Date Published: September 26, 2011
Publisher: Hindawi Publishing Corporation
Author(s): G. Fang, Y. K. Tian, W. Mei.
Recently two parturients with Eisenmenger’s syndrome underwent caesarean section at our hospital. They were managed by a multidisciplinary team during their perioperative period. The caesarean sections were uneventfully performed, one under general anaesthesia and one with epidural anaesthesia, with delivery of two newborns with satisfactory Apgar scores. One patient died in the post-partum period, and the other did well. We discuss the anaesthetic considerations in managing these high-risk patients.
During a normal pregnancy, parturients undergo dramatic physiological changes in multiple organ systems. Changes in the cardiovascular system include decreased systemic vascular resistance (SVR), increased blood volume, and increased cardiac output (CO) secondary to increased heart rate (HR) and stroke volume (SV). Cardiac disease is a major cause of maternal death, and approximately 25% of maternal cardiac deaths in the last 30 years have been due to congenital heart disease . Eisenmenger’s syndrome is classified in the high-risk category, with potentially severe cardiac and neonatal complications .

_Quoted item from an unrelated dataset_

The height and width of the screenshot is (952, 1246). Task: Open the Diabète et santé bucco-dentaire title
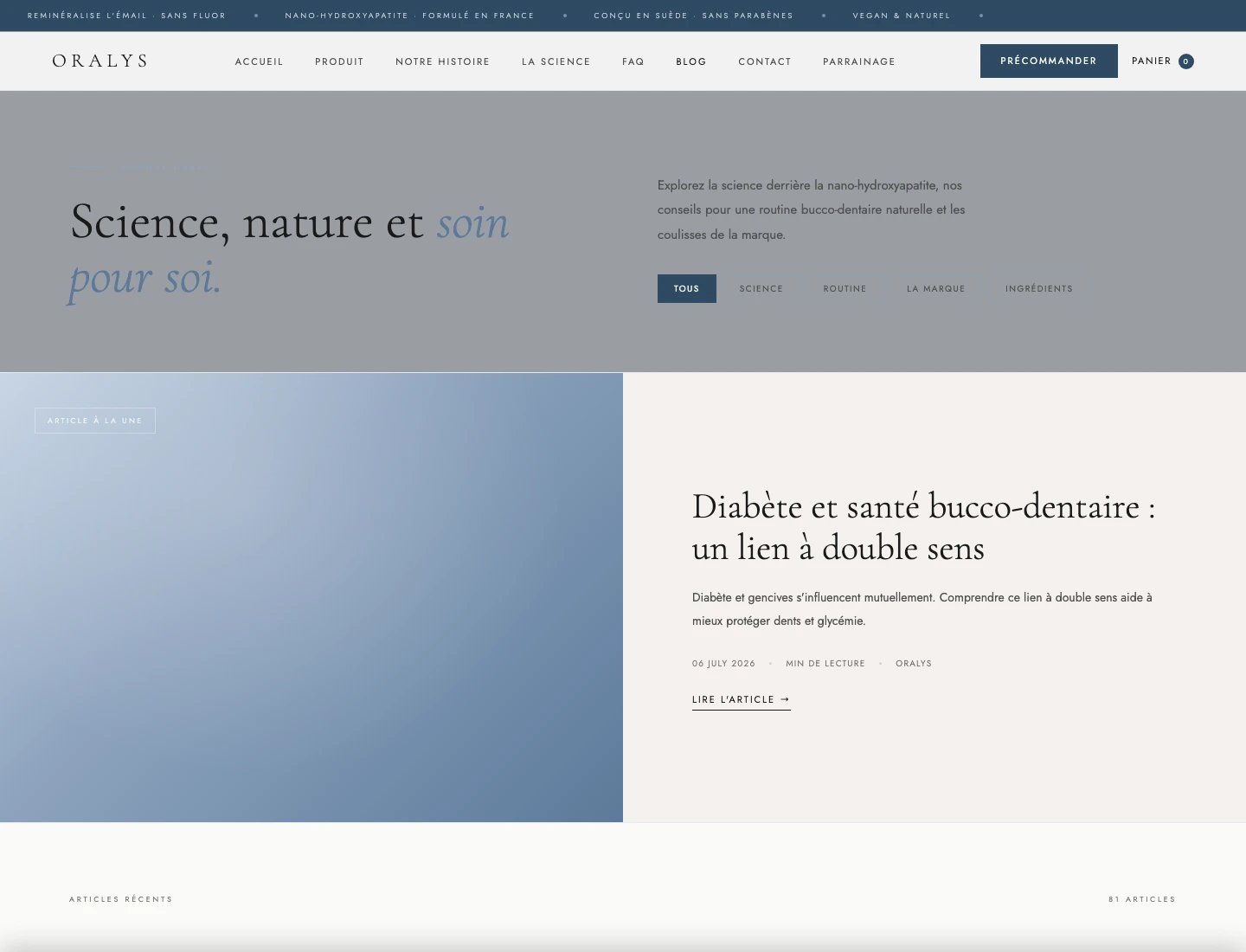924,527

Pregnancy-induced systemic vasodilation is detrimental in parturients with Eisenmenger’s syndrome. Reduced SVR may increase right-to-left shunting and decrease pulmonary blood flow, leading to further hypoxemia with significant risks for both mother and fetus. Anaesthetic management of caesarean section in parturients with Eisenmenger’s syndrome requires balancing SVR and pulmonary vascular resistance (PVR).